Given problem: Recast the lines below as a two-column CSV with the headers input and output. Give one row per line, holding its text and its answer, each in a single quoted field with line breaks turned into spaces, and leave out the pictures.

Provided data:

[START]

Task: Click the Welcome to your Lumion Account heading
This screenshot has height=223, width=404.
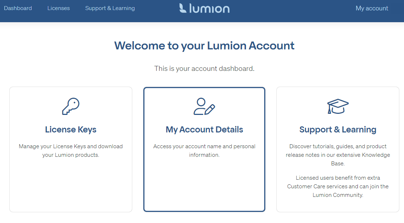Action: point(204,45)
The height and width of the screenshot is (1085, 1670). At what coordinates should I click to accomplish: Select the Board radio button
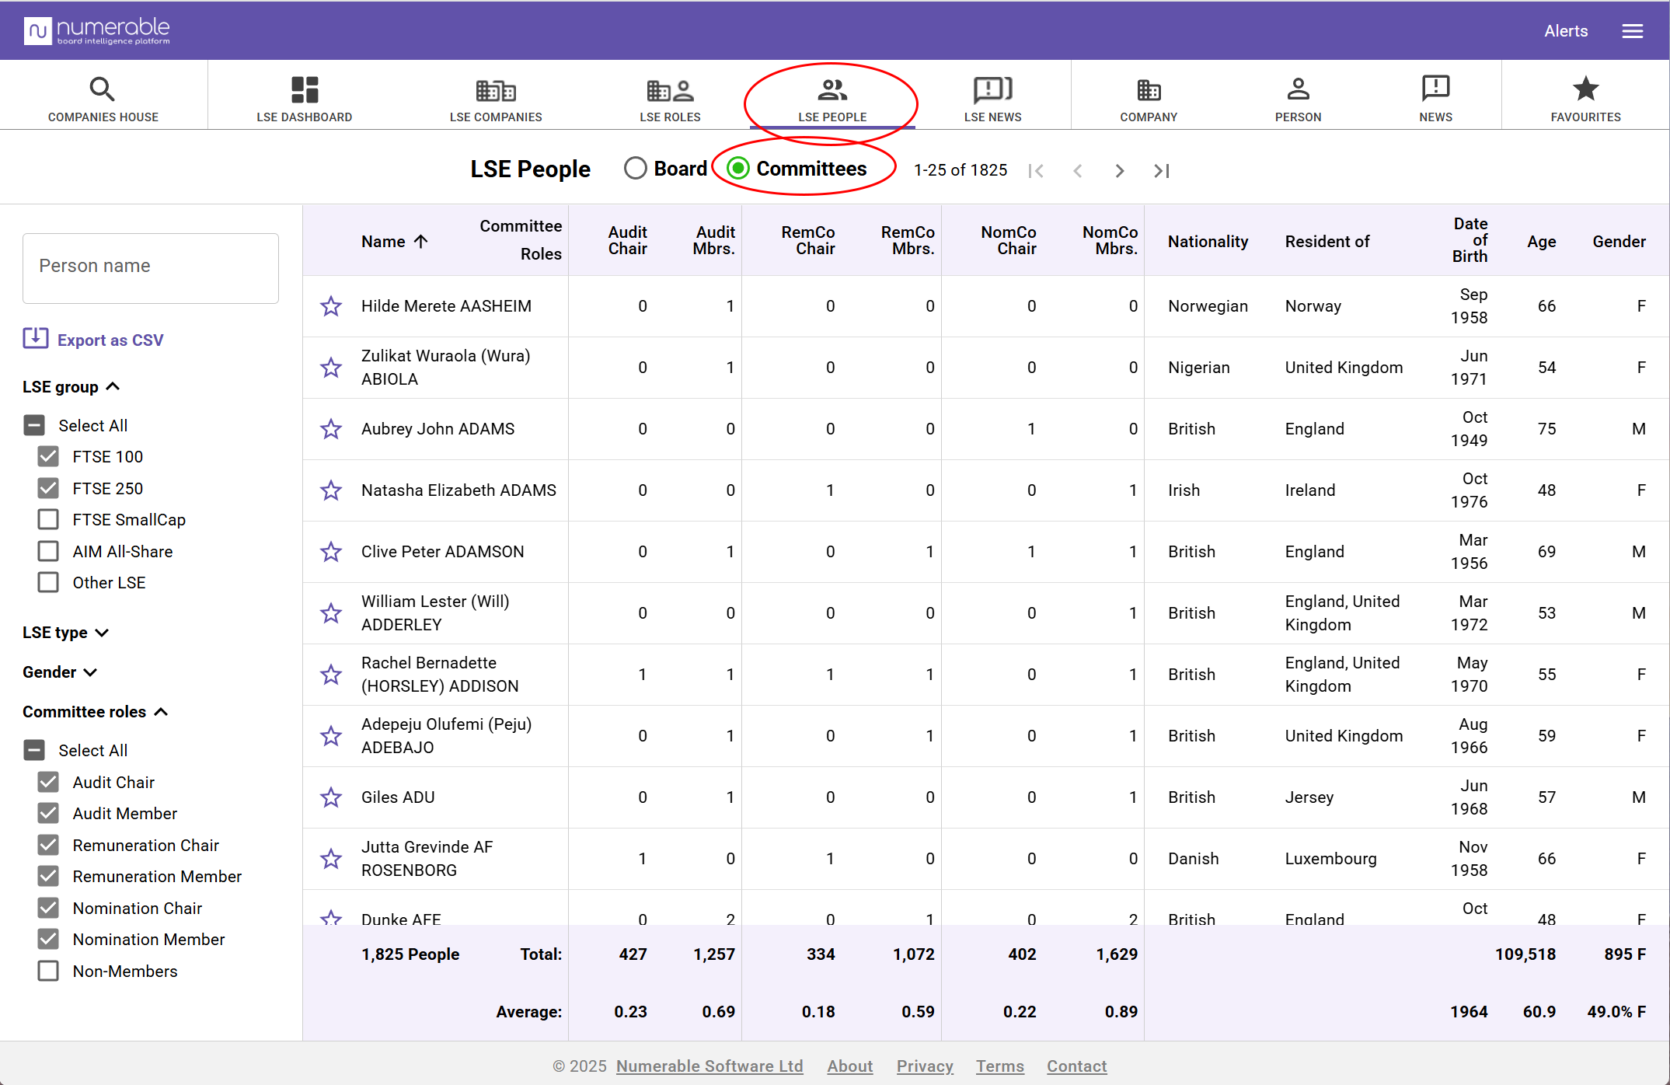point(635,169)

[END]

Exercise result:
input,output
"Task: Click the Welcome to your Lumion Account heading This screenshot has height=223, width=404.","Action: point(204,45)"
"The height and width of the screenshot is (1085, 1670). At what coordinates should I click to accomplish: Select the Board radio button","point(635,169)"